SPEAK WITH AN EXPERT
Two individuals sit in front of multiple computer screens, analyzing data and discussing information related to Managed Detection and Response in a dimly lit room with a cityscape visible through the window.

Threat Alerts

Your place for the latest CyberProof cyber threat intelligence alerts and updates

Speak with an Expert
All

Critical Vulnerability in Ivanti Connect Secure and Other Products

13-Jan-2025
Label: Vulnerability
Threat Level: Medium

Ivanti has disclosed a critical security vulnerability in its Connect Secure, Policy Secure, and ZTA Gateway products that could allow threat actors to execute remote code without authentication (CVE-2025-0282). Successful exploitation of this vulnerability can provide attackers with unauthorized access to affected systems, enabling them to compromise sensitive data and potentially disrupt operations. Exploitation of CVE-2025-0282 has already been observed in a limited number of Ivanti Connect Secure appliances at the time of disclosure, underscoring the urgent need for patching.

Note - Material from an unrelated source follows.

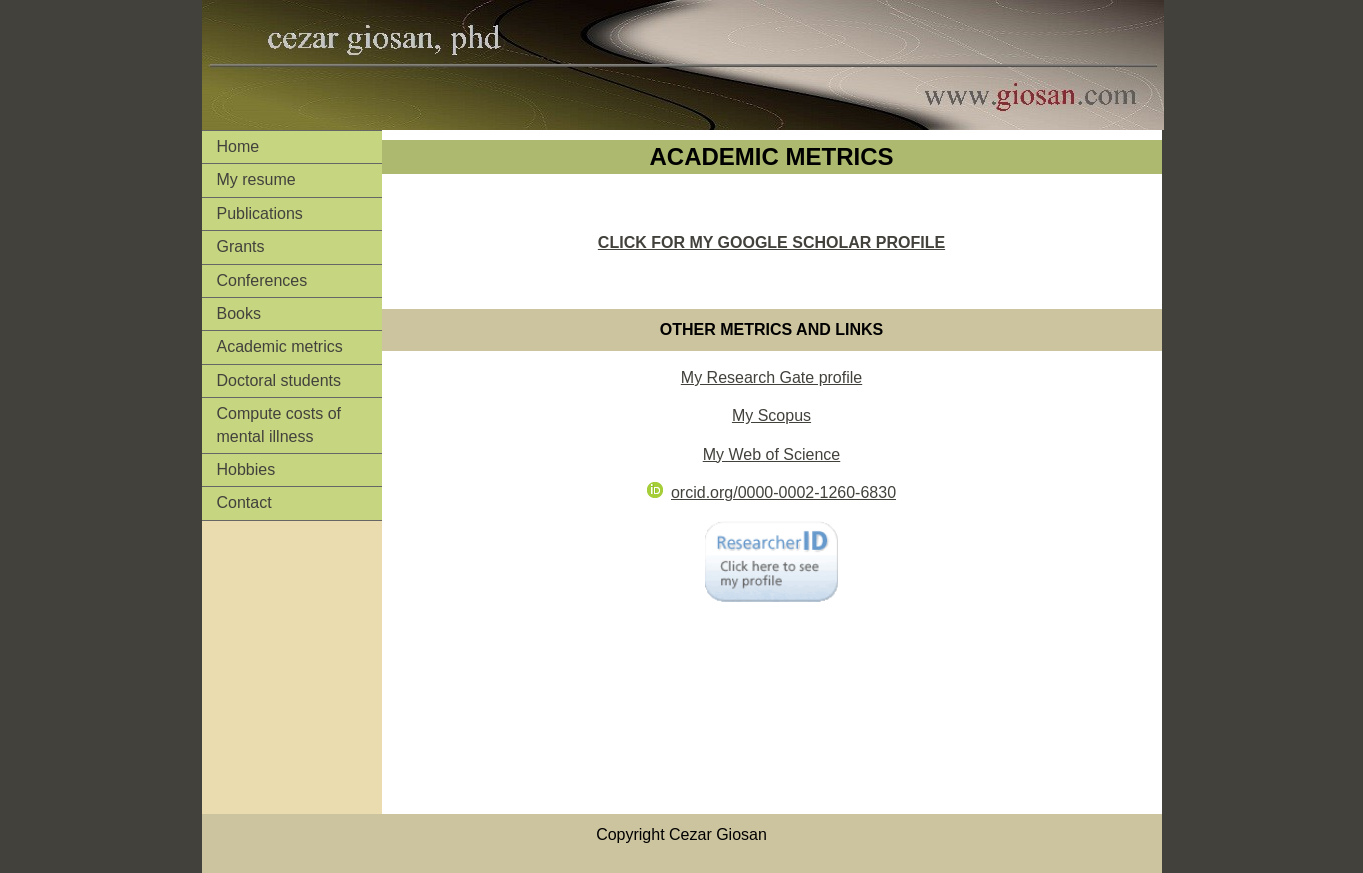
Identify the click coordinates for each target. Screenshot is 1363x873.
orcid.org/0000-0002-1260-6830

The critical vulnerability, CVE-2025-0282 (CVSS 9.0), enables a remote, unauthenticated attacker to execute arbitrary code. The Integrity Checker Tool (ICT) can help detect potential exploitation of this flaw, and Ivanti recommends customers use the tool as part of their cybersecurity monitoring practices.

A second vulnerability, CVE-2025-0283 (CVSS 7.0), also affects the same products but carries a lower severity, This flaw allows local, authenticated attackers to escalate privileges via a stack-based buffer overflow. While there is no evidence of CVE-2025-0283 being actively exploited, applying the latest patches is critical to mitigate both vulnerabilities and secure affected systems.

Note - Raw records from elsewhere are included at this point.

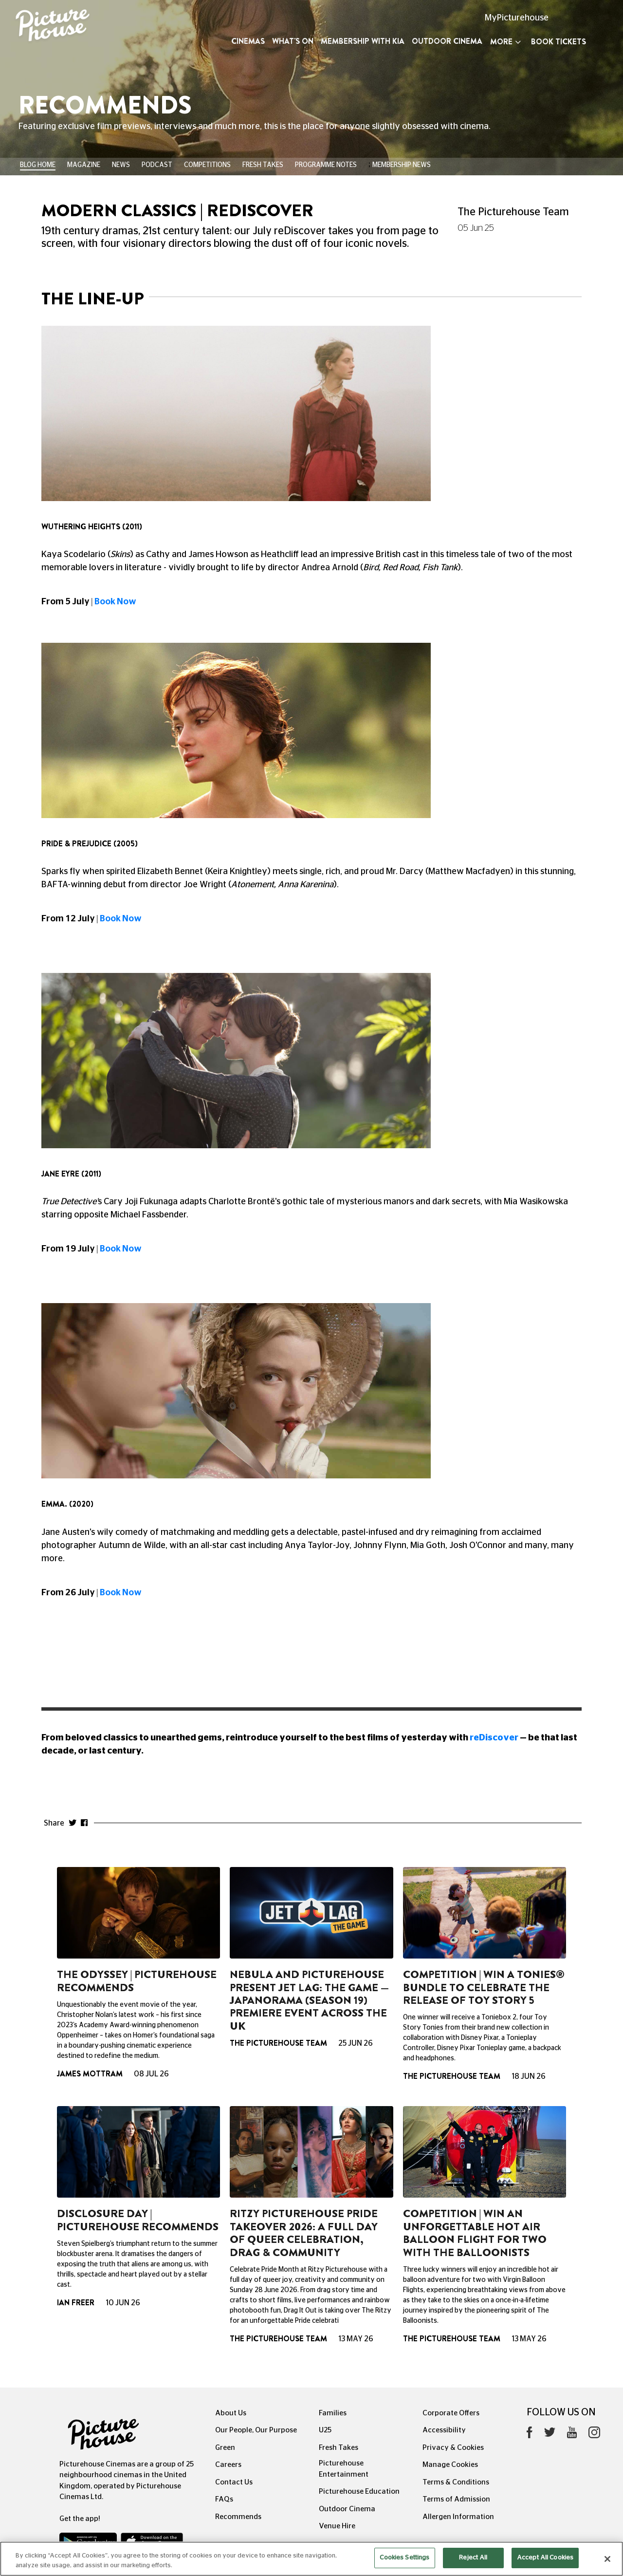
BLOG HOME (37, 165)
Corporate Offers (450, 2413)
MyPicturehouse (517, 18)
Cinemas (248, 41)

Unveiling the Gayfemboy Botnet Threat

13-Jan-2025
Label: Malware
Threat Level: Medium

The Gayfemboy botnet, initially identified in early 2024 as a basic Mirai variant, has transformed into a formidable and sophisticated cyber threat. This botnet has evolved rapidly, leveraging a combination of known and unknown vulnerabilities to exploit a wide range of devices, including industrial routers, smart home systems, and consumer-grade routers. Its ability to execute large-scale attacks, including Distributed Denial of Service (DDoS) attacks.

Once infected, a device is grouped and managed via its Command and Control (C2) servers, which organize infected nodes for coordinated attacks. The botnet retains elements of its Mirai roots, such as command formats, but introduces modifications like enhanced self-updating mechanisms and obfuscation techniques to avoid detection. A hallmark of its evolution is its ability to exploit both known and unknown vulnerabilities, demonstrating a high level of adaptability and intent. It also retaliates with DDoS attacks when its operations are interfered with, underscoring its developers’ aggressive approach.

In conclusion, Gayfemboy highlights the persistent threat posed by evolving botnets, leveraging innovation to launch large-scale Distributed Denial of Service (DDoS) attacks and compromise devices across industries.

Enhanced Banshee Stealer Avoids Detection with Unique Encryption

13-Jan-2025
Label: Malware
Threat Level: Medium

Banshee Stealer is a highly sophisticated macOS malware that preys on the growing popularity of Apple systems, exploiting users’ misplaced confidence in their system’s security. This stealer uses advanced evasion techniques, such as string encryption and anti-analysis measures, allowing it to bypass antivirus detection for over two months. By targeting macOS users through phishing websites and malicious GitHub repositories, Banshee poses a significant threat, stealing credentials, cryptocurrency wallets, and other sensitive system data.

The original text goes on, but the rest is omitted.